--- Yapılacak iş ---
"Task: Confirm the toolpath with Ok" ifadesini içeren satırdan başlayıp kayıtların sonuna kadar uzanan satırları, boş satırları atlayarak numaralı bir listeye aktarın. Resimleri cevaba koymayın.

..............................

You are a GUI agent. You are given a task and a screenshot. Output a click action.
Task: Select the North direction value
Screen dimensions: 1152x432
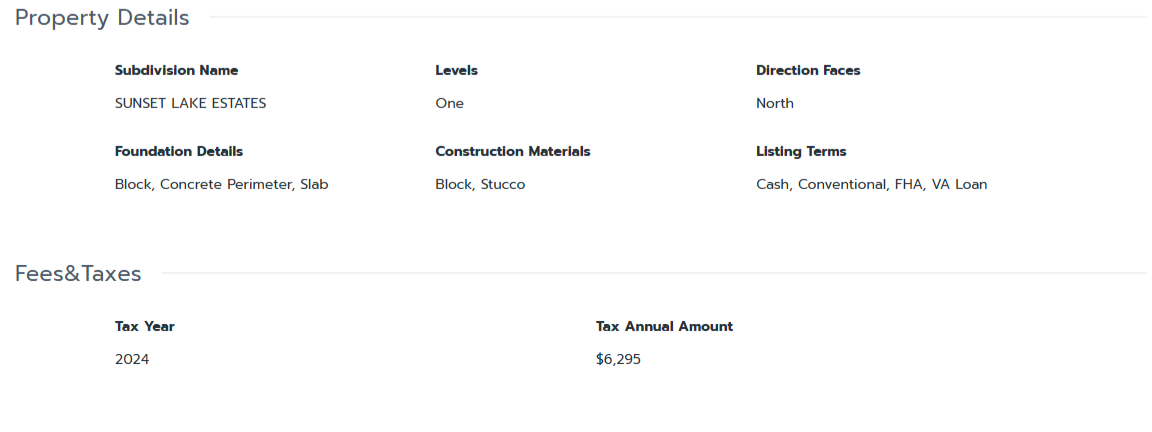pos(774,103)
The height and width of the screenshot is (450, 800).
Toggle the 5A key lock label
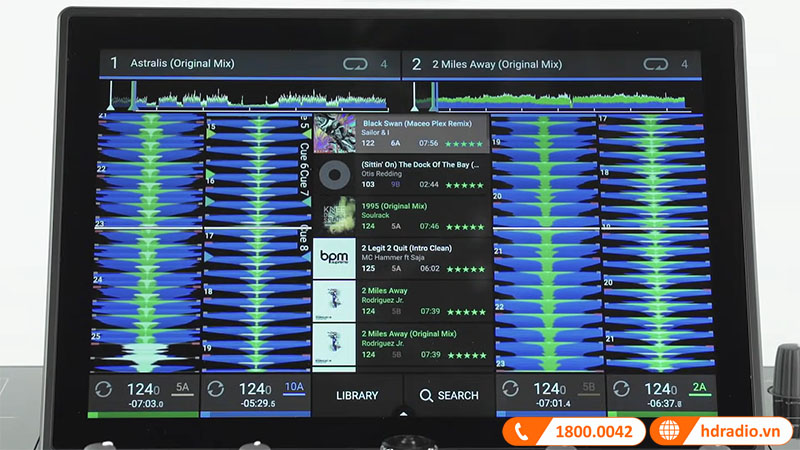[x=182, y=387]
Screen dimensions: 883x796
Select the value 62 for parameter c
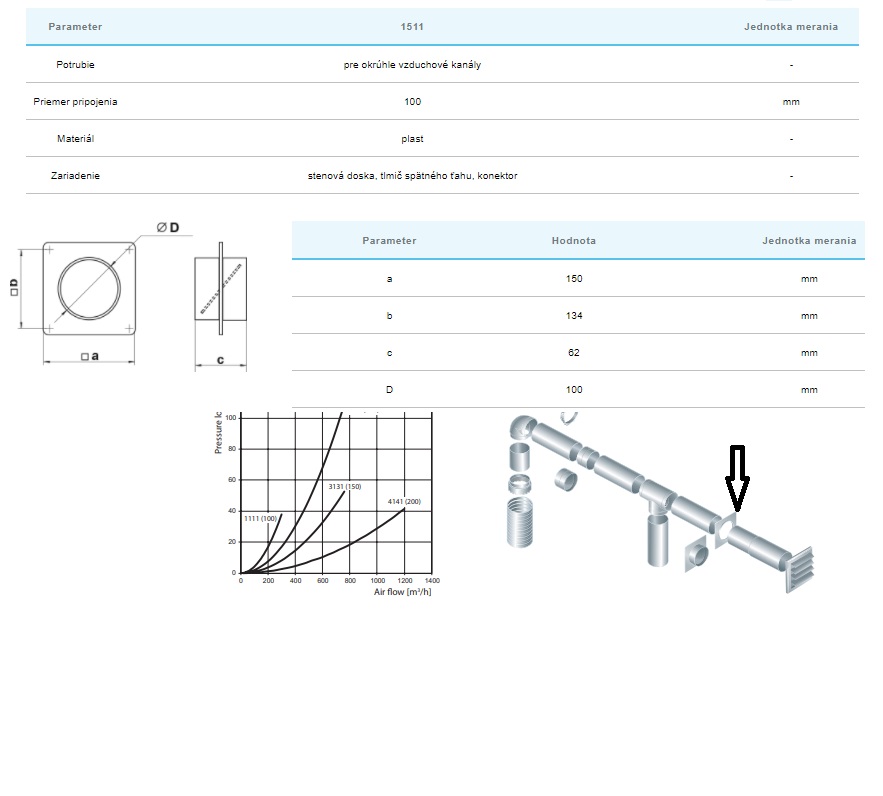click(x=573, y=353)
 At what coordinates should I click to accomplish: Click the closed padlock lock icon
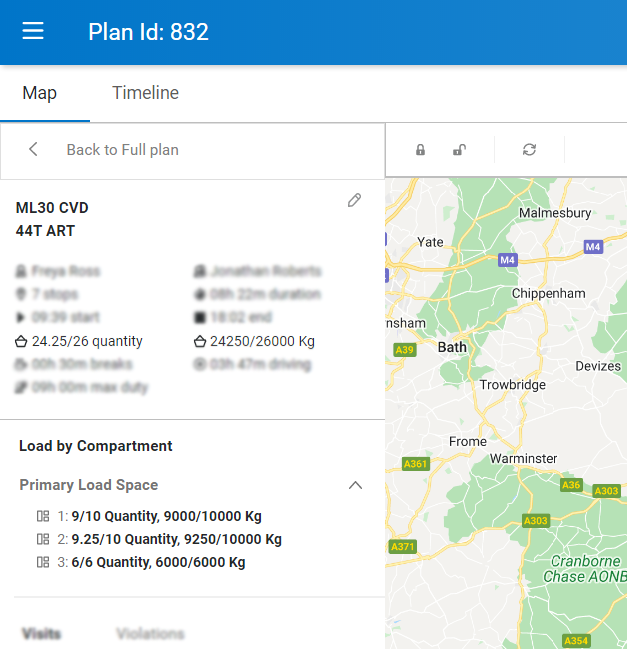tap(420, 150)
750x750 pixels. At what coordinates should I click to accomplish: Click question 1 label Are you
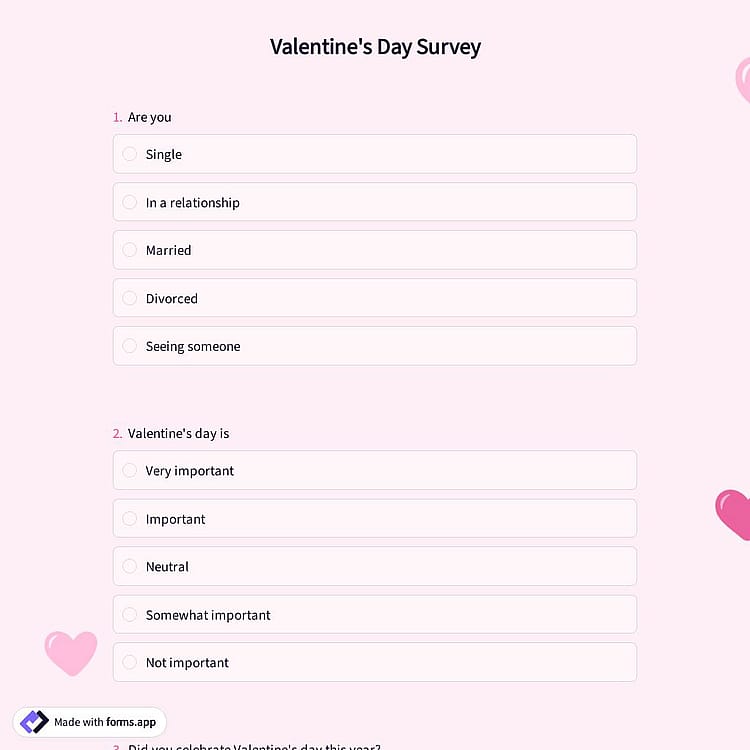149,117
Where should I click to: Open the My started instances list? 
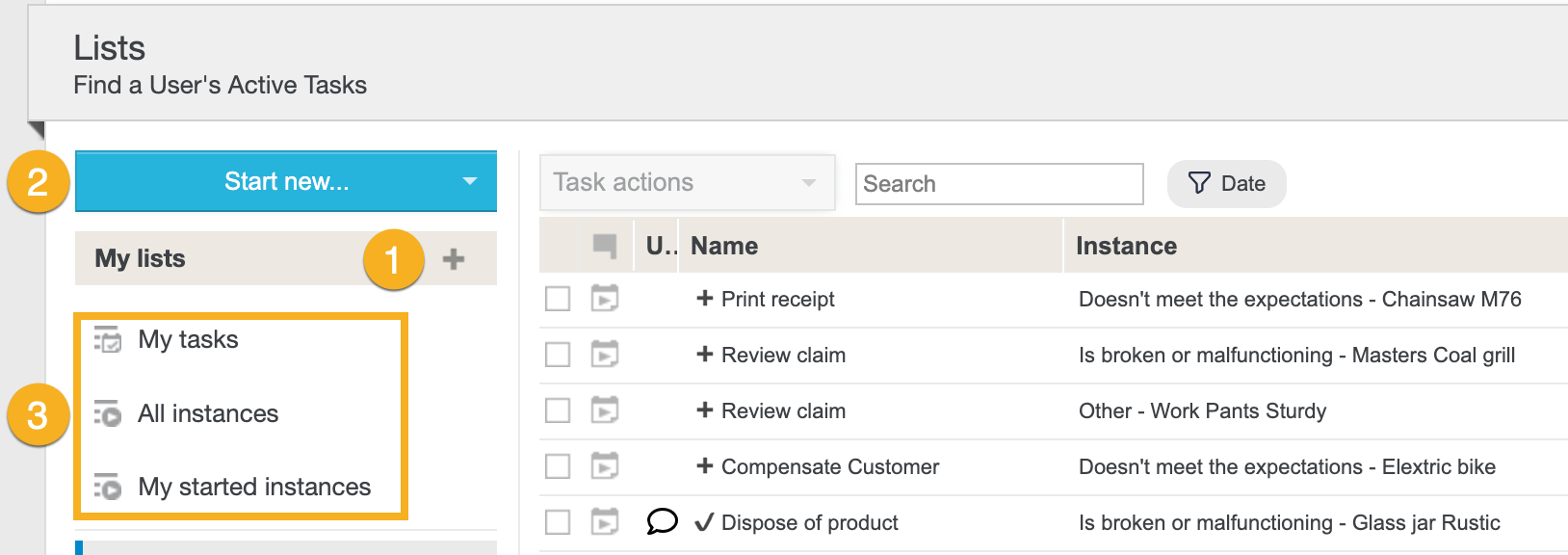click(253, 487)
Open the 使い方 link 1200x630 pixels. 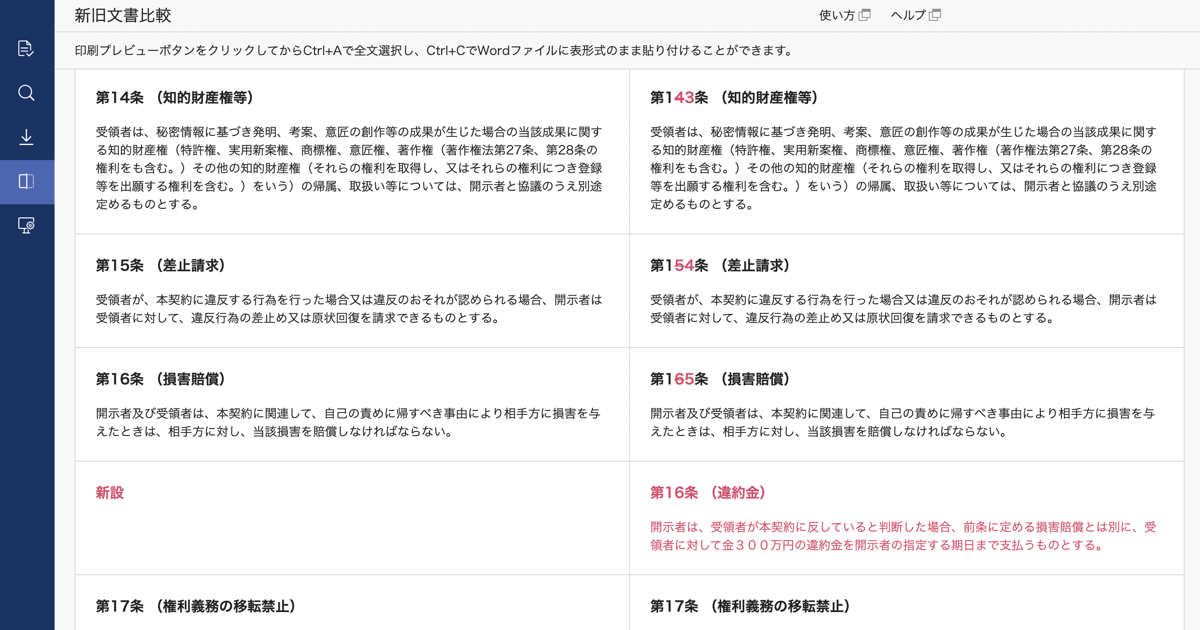pyautogui.click(x=837, y=15)
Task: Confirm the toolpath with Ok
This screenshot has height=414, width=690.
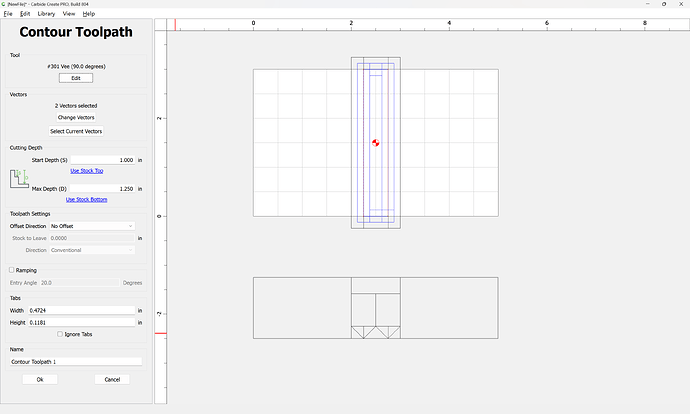Action: coord(40,379)
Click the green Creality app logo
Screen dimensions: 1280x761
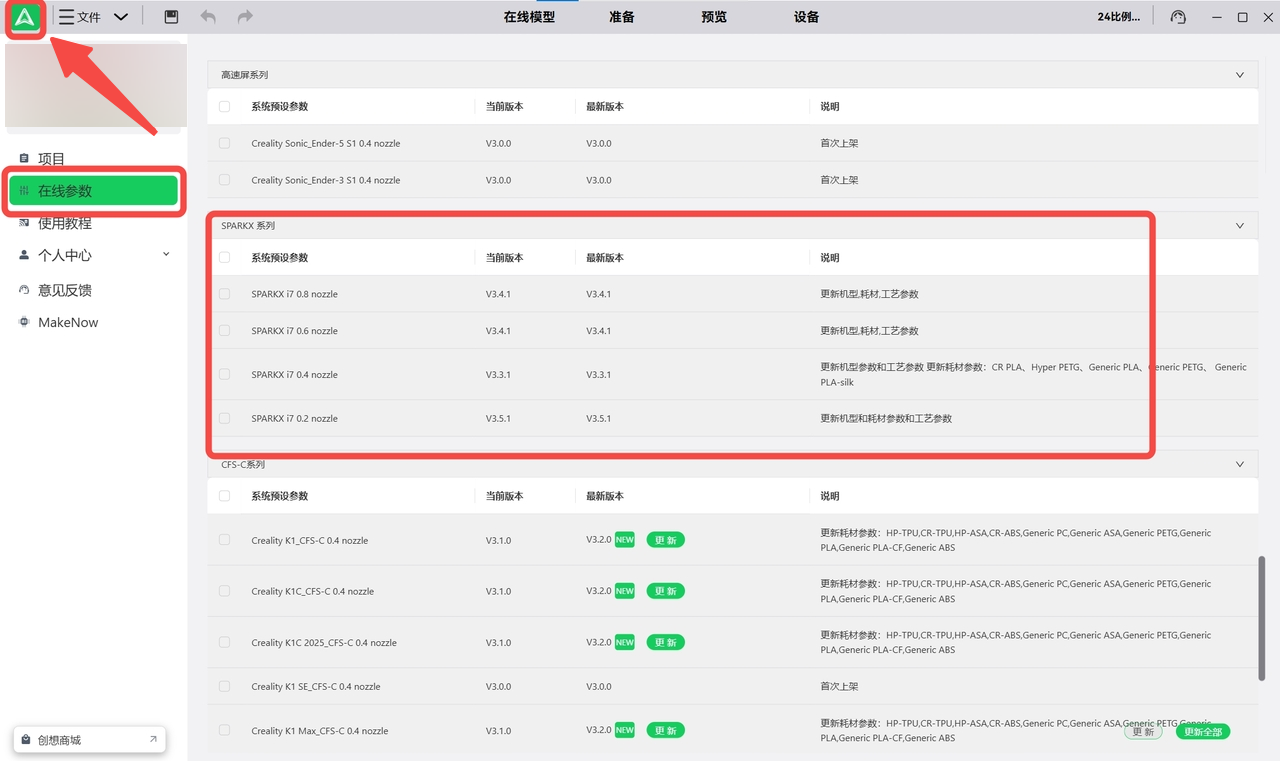click(x=25, y=18)
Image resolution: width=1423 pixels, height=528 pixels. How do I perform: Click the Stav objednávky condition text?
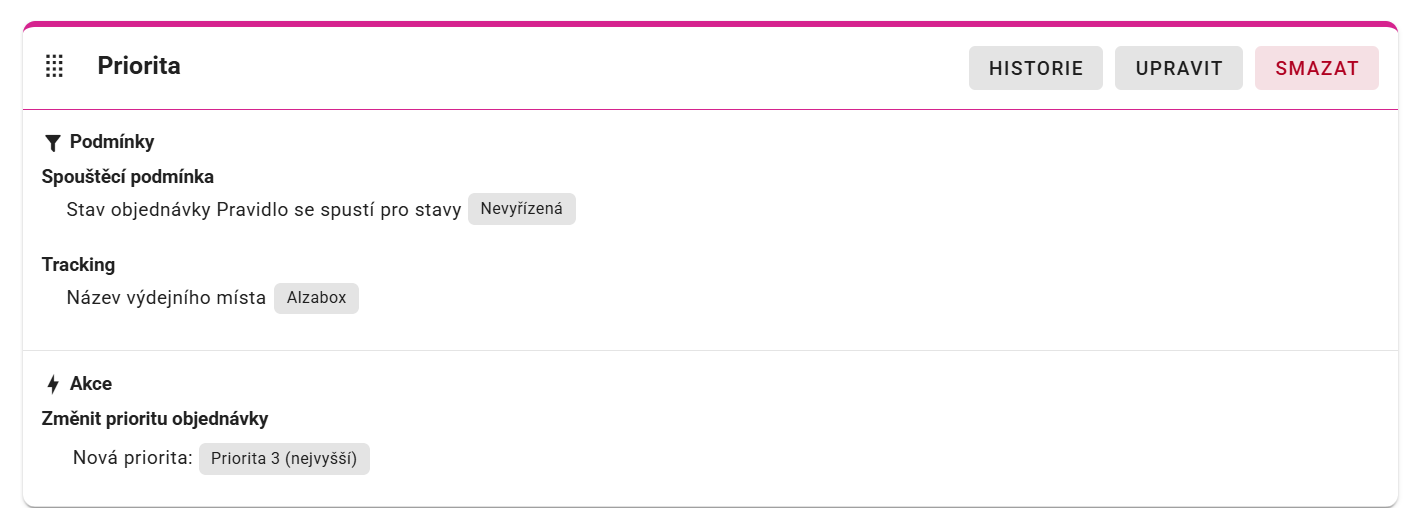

..............................

--- Görevin çözümü ---
1. Task: Confirm the toolpath with Ok
2. This screenshot has height=414, width=690.
3. Action: coord(40,379)
4. Click the green Creality app logo
5. Screen dimensions: 1280x761
6. click(x=25, y=18)
7. Image resolution: width=1423 pixels, height=528 pixels. How do I perform: Click the Stav objednávky condition text?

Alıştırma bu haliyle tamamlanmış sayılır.